**EXERCISE**: Out of the material that follows, write out exactly the lines from the line with "Task: Click the = icon on the 访问时间 row" to the line with "Click the Widgets page title", both ends included, and no others.

**ENTRIES SHOWN**:
--- START ---
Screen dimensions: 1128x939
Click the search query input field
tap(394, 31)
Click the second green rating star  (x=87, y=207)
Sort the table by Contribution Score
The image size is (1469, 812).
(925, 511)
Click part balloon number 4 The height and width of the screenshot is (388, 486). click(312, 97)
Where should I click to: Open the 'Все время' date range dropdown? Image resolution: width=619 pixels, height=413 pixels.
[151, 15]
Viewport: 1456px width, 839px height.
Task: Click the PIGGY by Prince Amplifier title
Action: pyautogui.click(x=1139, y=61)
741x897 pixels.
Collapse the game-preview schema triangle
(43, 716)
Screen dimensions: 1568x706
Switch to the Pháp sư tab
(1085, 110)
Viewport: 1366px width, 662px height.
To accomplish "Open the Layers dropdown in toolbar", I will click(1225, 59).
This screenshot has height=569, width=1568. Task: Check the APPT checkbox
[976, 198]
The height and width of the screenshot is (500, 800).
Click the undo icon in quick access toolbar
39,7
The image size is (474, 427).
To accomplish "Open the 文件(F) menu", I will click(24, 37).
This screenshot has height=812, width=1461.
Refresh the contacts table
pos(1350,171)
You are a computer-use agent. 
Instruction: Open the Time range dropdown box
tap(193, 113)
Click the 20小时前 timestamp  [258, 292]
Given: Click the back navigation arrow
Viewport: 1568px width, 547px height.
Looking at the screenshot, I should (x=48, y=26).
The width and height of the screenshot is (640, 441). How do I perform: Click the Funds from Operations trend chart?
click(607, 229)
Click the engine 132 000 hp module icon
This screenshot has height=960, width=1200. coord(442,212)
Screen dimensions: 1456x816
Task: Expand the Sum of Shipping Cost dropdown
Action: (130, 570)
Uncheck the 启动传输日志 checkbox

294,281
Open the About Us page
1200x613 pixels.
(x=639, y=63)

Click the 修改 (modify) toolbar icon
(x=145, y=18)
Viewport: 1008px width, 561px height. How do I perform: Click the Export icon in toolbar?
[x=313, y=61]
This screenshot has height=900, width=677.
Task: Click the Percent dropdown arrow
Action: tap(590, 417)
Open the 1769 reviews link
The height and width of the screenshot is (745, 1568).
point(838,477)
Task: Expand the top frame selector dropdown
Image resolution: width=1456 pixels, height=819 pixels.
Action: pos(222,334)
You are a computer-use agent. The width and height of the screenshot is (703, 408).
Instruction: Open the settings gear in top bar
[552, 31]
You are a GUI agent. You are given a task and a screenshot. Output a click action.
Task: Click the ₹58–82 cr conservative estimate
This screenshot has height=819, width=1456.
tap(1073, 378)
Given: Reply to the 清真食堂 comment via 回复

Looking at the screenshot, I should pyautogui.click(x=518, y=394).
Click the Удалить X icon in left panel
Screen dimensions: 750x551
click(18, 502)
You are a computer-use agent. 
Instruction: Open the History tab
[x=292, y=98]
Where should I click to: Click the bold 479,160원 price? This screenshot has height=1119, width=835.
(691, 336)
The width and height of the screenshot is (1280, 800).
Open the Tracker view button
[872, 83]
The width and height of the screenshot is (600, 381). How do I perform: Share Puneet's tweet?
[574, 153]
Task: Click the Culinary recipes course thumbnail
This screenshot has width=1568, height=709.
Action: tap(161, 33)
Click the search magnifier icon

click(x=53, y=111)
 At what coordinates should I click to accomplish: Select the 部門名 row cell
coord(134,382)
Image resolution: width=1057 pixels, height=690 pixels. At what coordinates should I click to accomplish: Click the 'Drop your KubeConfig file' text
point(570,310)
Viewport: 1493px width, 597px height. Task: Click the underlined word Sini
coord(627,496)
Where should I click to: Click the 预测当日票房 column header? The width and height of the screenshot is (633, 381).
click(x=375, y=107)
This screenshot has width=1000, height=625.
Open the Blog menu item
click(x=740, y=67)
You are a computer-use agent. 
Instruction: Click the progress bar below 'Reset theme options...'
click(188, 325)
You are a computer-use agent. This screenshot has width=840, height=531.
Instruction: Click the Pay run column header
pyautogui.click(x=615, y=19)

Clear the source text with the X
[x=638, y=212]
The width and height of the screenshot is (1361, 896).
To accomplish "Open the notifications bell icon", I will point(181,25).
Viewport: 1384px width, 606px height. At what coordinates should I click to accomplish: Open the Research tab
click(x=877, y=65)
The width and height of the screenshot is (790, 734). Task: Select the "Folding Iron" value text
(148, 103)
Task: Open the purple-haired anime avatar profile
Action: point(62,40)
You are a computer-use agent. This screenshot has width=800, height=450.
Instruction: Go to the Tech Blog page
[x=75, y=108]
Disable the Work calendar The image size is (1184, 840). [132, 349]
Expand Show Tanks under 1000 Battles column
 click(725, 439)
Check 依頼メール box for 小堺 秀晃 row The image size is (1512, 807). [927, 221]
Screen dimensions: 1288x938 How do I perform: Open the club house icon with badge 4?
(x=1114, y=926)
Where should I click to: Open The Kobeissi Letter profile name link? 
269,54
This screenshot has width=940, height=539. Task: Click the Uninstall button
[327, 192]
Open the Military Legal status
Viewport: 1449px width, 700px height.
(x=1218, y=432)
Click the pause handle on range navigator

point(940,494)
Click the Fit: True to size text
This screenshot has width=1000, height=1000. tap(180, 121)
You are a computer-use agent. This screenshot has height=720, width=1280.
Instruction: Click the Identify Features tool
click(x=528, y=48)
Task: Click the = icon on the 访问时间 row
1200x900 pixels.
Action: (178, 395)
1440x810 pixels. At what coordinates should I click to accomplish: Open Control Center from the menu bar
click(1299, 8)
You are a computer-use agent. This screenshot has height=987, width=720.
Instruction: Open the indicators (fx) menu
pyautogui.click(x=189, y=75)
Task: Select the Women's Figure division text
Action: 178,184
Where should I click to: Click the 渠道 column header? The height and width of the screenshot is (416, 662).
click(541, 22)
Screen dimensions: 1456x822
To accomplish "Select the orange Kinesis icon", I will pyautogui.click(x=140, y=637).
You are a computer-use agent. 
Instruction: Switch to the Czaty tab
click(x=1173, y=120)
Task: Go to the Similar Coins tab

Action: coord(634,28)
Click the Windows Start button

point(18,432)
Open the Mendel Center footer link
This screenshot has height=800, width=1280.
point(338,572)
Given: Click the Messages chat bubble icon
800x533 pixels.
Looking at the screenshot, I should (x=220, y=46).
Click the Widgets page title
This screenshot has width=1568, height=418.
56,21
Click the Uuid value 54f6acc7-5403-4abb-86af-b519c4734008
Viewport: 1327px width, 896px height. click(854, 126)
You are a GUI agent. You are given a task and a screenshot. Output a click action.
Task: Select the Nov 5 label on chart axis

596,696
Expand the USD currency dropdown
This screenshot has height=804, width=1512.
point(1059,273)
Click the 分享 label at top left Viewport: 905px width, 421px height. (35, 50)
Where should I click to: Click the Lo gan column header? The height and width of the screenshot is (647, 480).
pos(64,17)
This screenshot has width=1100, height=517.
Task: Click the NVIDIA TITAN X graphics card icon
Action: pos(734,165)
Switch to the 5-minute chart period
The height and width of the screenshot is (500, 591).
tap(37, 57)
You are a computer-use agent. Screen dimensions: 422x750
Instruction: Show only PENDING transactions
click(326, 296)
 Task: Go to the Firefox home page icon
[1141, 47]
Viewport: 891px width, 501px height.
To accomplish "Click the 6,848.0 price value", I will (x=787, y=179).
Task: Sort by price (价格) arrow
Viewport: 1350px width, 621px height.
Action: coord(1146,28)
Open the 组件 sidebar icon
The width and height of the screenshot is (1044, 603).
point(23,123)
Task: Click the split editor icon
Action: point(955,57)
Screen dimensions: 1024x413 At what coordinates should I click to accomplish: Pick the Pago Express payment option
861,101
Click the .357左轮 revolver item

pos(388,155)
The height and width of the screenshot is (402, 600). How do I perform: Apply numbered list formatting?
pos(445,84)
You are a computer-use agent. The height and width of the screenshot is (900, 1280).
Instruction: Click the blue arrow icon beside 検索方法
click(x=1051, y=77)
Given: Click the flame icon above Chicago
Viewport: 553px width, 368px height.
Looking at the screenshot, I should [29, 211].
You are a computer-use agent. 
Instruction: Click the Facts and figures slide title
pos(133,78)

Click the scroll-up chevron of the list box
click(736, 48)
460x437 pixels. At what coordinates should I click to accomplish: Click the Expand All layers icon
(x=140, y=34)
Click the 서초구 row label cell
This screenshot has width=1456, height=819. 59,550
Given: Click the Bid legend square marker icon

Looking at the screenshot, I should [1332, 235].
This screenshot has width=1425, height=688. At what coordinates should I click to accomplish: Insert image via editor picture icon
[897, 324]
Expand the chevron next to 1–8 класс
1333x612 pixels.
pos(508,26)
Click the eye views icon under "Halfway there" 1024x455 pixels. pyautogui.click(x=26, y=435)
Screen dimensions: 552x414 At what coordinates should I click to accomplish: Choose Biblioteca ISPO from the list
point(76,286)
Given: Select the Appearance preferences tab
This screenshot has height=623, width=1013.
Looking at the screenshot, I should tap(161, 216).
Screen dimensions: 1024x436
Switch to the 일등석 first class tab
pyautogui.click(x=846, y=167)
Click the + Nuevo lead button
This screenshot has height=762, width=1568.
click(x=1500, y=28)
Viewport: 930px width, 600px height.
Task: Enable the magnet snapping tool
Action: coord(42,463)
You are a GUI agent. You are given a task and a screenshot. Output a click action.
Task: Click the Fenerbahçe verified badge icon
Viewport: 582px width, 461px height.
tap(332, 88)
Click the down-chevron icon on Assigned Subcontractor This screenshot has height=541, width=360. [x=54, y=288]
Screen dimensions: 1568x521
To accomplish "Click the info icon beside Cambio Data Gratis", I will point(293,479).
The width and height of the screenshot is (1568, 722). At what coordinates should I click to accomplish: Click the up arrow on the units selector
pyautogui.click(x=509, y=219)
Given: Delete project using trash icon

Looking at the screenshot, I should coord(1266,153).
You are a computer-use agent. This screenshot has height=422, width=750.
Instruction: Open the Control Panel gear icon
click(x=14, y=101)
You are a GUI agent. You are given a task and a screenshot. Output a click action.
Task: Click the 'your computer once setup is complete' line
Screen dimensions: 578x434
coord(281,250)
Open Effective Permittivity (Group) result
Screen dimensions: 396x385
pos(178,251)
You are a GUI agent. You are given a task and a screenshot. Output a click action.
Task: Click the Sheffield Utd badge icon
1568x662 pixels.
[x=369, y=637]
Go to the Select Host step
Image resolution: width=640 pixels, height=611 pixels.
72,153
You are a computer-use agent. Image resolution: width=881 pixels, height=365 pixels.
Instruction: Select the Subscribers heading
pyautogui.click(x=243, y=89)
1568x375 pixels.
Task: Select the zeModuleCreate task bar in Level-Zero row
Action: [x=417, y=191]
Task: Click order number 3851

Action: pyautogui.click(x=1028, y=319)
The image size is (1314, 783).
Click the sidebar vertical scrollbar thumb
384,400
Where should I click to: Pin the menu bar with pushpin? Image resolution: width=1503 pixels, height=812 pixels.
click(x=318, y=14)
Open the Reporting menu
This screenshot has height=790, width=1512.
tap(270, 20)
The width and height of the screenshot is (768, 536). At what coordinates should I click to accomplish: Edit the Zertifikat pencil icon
--- END ---
**EXERCISE RESULT**:
Task: Click the = icon on the 访问时间 row
1200x900 pixels.
Action: (178, 395)
1440x810 pixels. At what coordinates should I click to accomplish: Open Control Center from the menu bar
click(1299, 8)
You are a computer-use agent. This screenshot has height=987, width=720.
Instruction: Open the indicators (fx) menu
pyautogui.click(x=189, y=75)
Task: Select the Women's Figure division text
Action: 178,184
Where should I click to: Click the 渠道 column header? The height and width of the screenshot is (416, 662).
click(541, 22)
Screen dimensions: 1456x822
To accomplish "Select the orange Kinesis icon", I will pyautogui.click(x=140, y=637).
You are a computer-use agent. 
Instruction: Switch to the Czaty tab
click(x=1173, y=120)
Task: Go to the Similar Coins tab

Action: coord(634,28)
Click the Windows Start button

point(18,432)
Open the Mendel Center footer link
This screenshot has height=800, width=1280.
point(338,572)
Given: Click the Messages chat bubble icon
800x533 pixels.
Looking at the screenshot, I should (x=220, y=46).
Click the Widgets page title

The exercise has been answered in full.